SCHUMER: We ought to be reasonable about this. I think there are probably very few people in this room or in America who would say that torture should never, ever be used, particularly if thousands of lives are at stake.

Take the hypothetical, if we knew that there was a nuclear bomb hidden in an American city, and we believed that some kind of torture, fairly severe, maybe, would give us a chance of finding that bomb before it went off, my guess is most Americans and most senators, maybe all, would say do what you have to do.

So it’s easy to sit back in the armchair and say that torture can never be used. But when you’re in the foxhole, it’s a very different deal. And I respect, I think we all respect the fact that the president’s in the foxhole every day.

(END VIDEO CLIP)

FRANKS: Mr. Chairman, I wish so much that this was all just an academic discussion. But unfortunately, we now live in a post-9/11 world with an enemy whose leader, Osama bin-Laden, has said, quote, “It is our duty to gain nuclear weapons.”

Mr. Chairman, I’m afraid that one such tragedy will transform this debate in the worst kind of way. Two airplanes hitting two buildings took 3,000 lives and cost this nation $2 trillion.

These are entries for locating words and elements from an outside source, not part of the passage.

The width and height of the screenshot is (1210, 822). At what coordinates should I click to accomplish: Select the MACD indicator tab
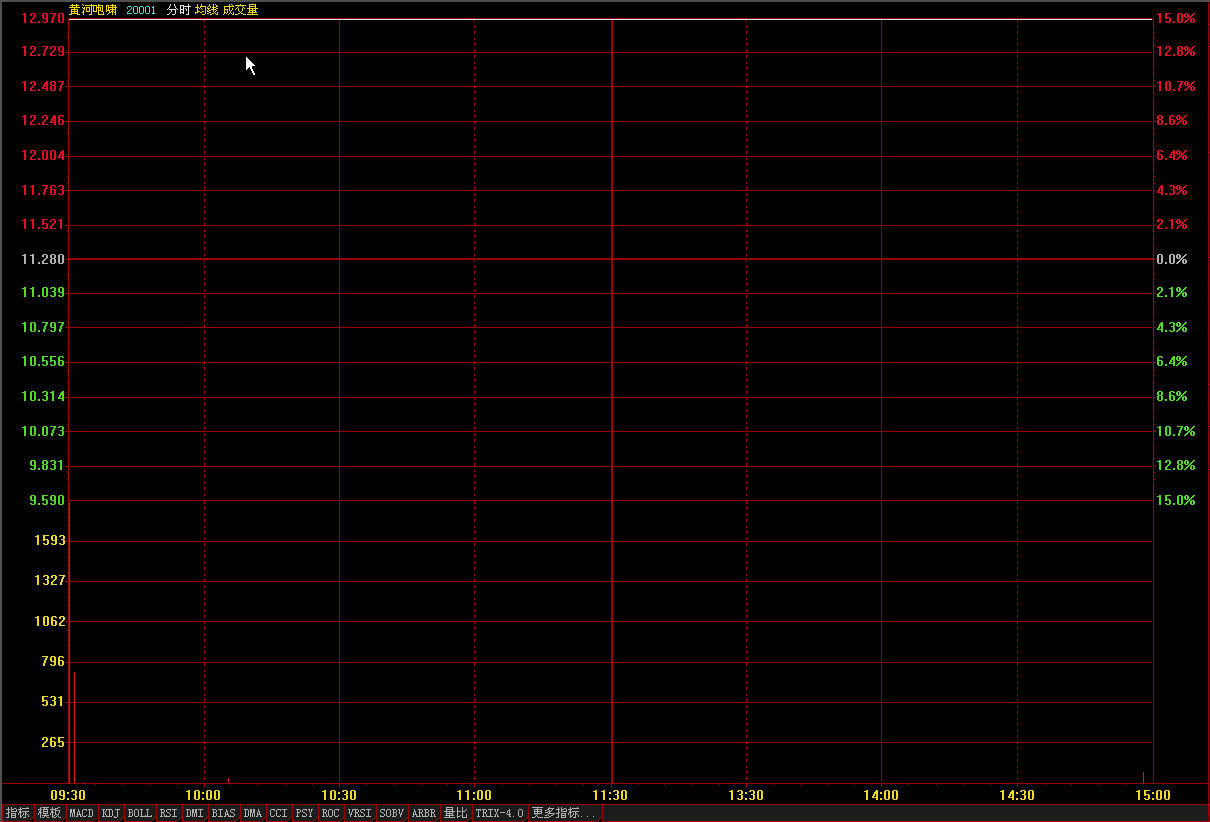pos(81,813)
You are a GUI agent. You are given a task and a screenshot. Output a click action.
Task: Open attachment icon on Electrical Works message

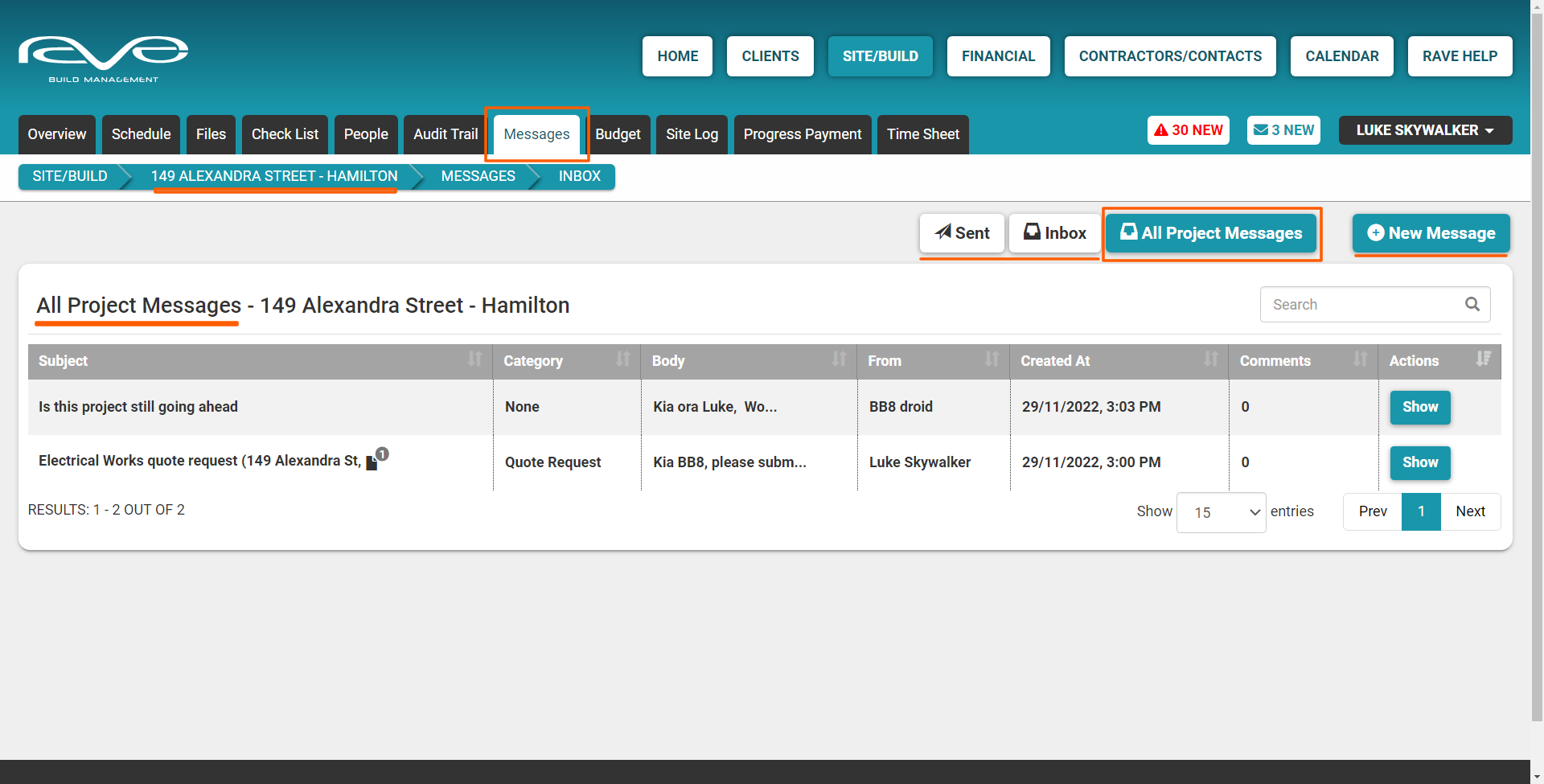[x=372, y=463]
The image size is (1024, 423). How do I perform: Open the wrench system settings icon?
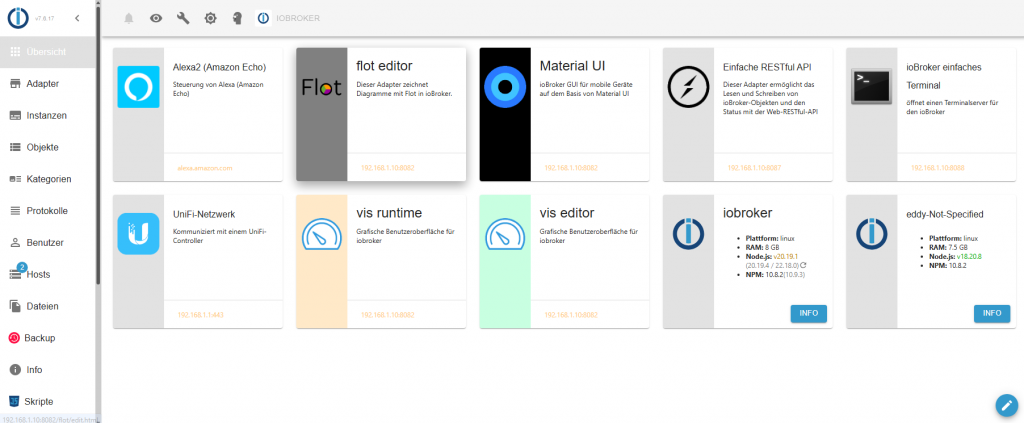pyautogui.click(x=183, y=18)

If an atomic blast or some other weapon of mass destruction should ever be unleashed on this nation, it would change our concept of freedom forever. And I just hope that we can transcend the partisanship and maintain our focus on that because there’s still hours on the table left when we can prevent such a tragedy, I believe, if we realize that there are ways that we can combine human decency and a vigilant foreign policy in an interrogation technique process to protect this country and the concept of freedom for future generations.